Wing Young Huie, If In America, Ed Bok Lee, And Mark Tang

Tuesday, June 14, 2011

Pic Above From A Ping Pong Retrospective-Northern Spark, June 4 - 5, 2011

There's really not much to say here. I think the title of the post as well as what's below kind of says it all.

Celebrate the opening of my new gallery this Saturday! I've moved to 38th and Chicago to a larger space (in a newly renovated building that has been unoccupied for 40 years!) so that I can host communal events regularly. I'm calling it The Third Place, a term suggested by my good friend Rich Lee (see definition below).


Saturday, June 18, 2011

8 pm: Renowned author Ed Bok Lee and film maker Mark Tang will premiere their poetry + film collaboration "If in America," about the complex relationship between history, culture, race, class, and land rights. An informal salon-style discussion will follow.

9:30 pm: Ping pong, darts, and karaoke (with guest KJ, Steph Pituc)

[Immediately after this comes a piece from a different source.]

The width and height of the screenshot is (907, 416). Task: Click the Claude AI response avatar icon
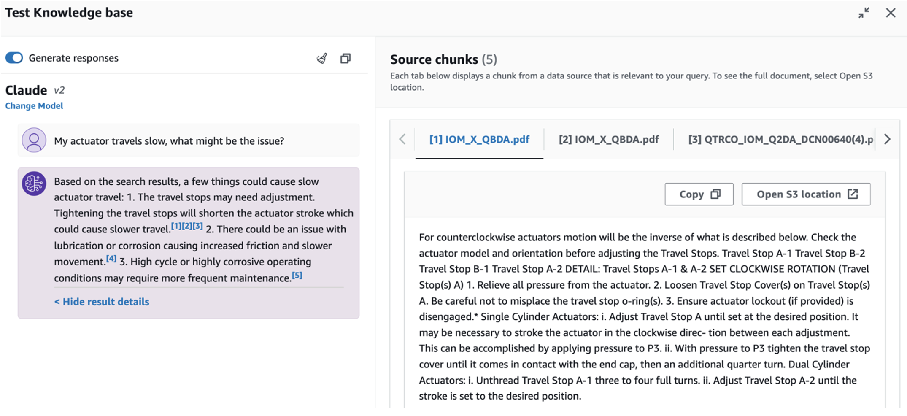(x=34, y=184)
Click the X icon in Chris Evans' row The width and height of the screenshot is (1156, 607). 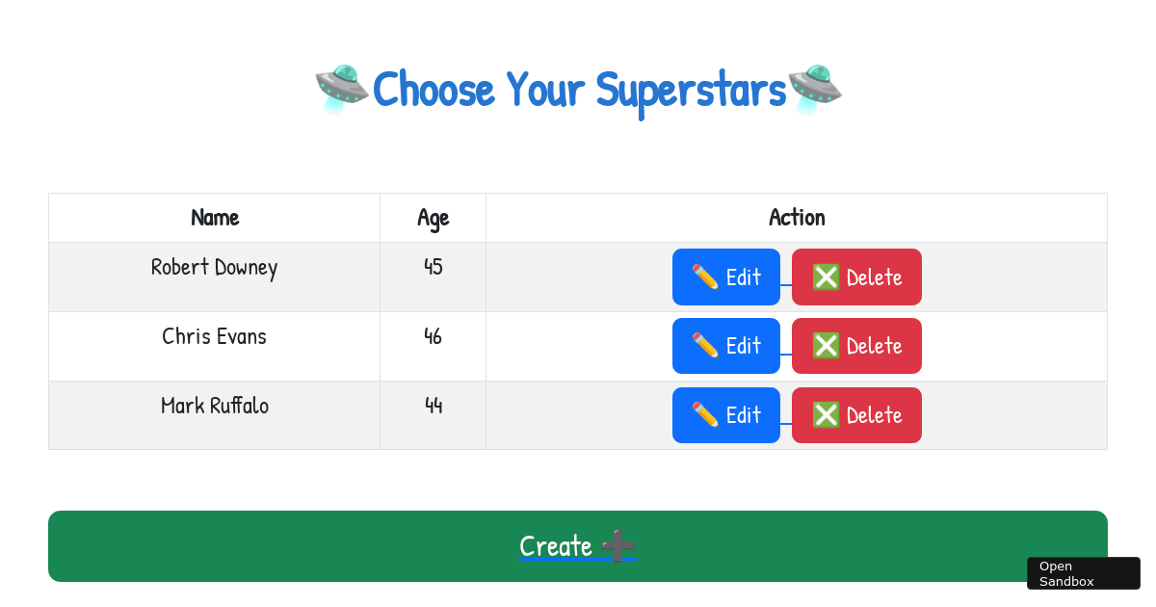(826, 346)
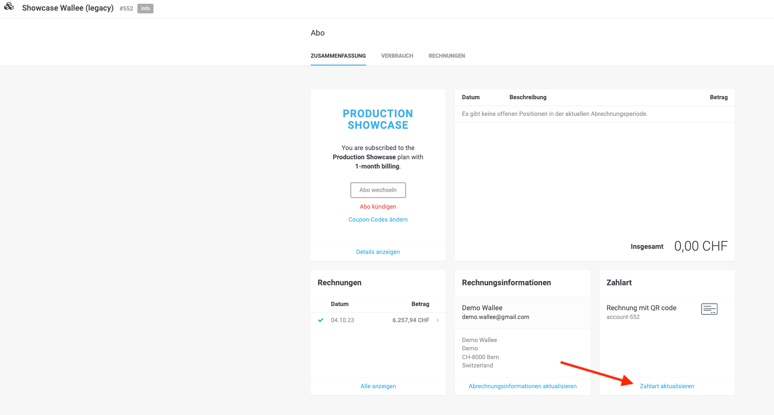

Wing Young Huie Photography Gallery
3730 Chicago Avenue South, Studio B
Minneapolis, Minnesota 55407

Artist Bios

"If in America" is based on film director Mark Tang's award-winning documentary OPEN SEASON and a poem entitled "If in America" from poet Ed Bok Lee's forthcoming second book, WHORLED (Coffee House Press). Featuring vocals by Kachyia Vang and Music by Fres Thao."

Mark Tang, an immigrant from Hong Kong, is an independent Producer-Director based in the Minneapolis/St. Paul area for the past 20 years. His works has been broadcast nationally on PBS, the Movie Channel, the International Channel and in film festivals. He aspires to be a proficient storyteller in film and is interested in telling stories that inspire compassion and understanding between people.

Third Place Definition

The third place is a term used in the concept of community building to refer to social surroundings separate from the two usual social environments of home and the workplace. Ray Oldenburg (The Great Good Place, 1989) argues that third places are important for civil society, democracy, civic engagement, and establishing feelings of a sense of place.

Oldenburg calls one's "first place" the home and those that one lives with. The "second place" is the workplace - where people may actually spend most of their time. Third places, then, are "anchors" of community life and facilitate and foster broader, more creative interaction.

All societies already have informal meeting places; what is new in modern times is the intentionality of seeking them out as vital to current societal needs. Oldenburg suggests these hallmarks of a true "third place": free or inexpensive; food and drink, while not essential, are important; highly accessible: proximate for many (walking distance); involve regulars - those who habitually congregate there; welcoming and comfortable; both new friends and old should be found there.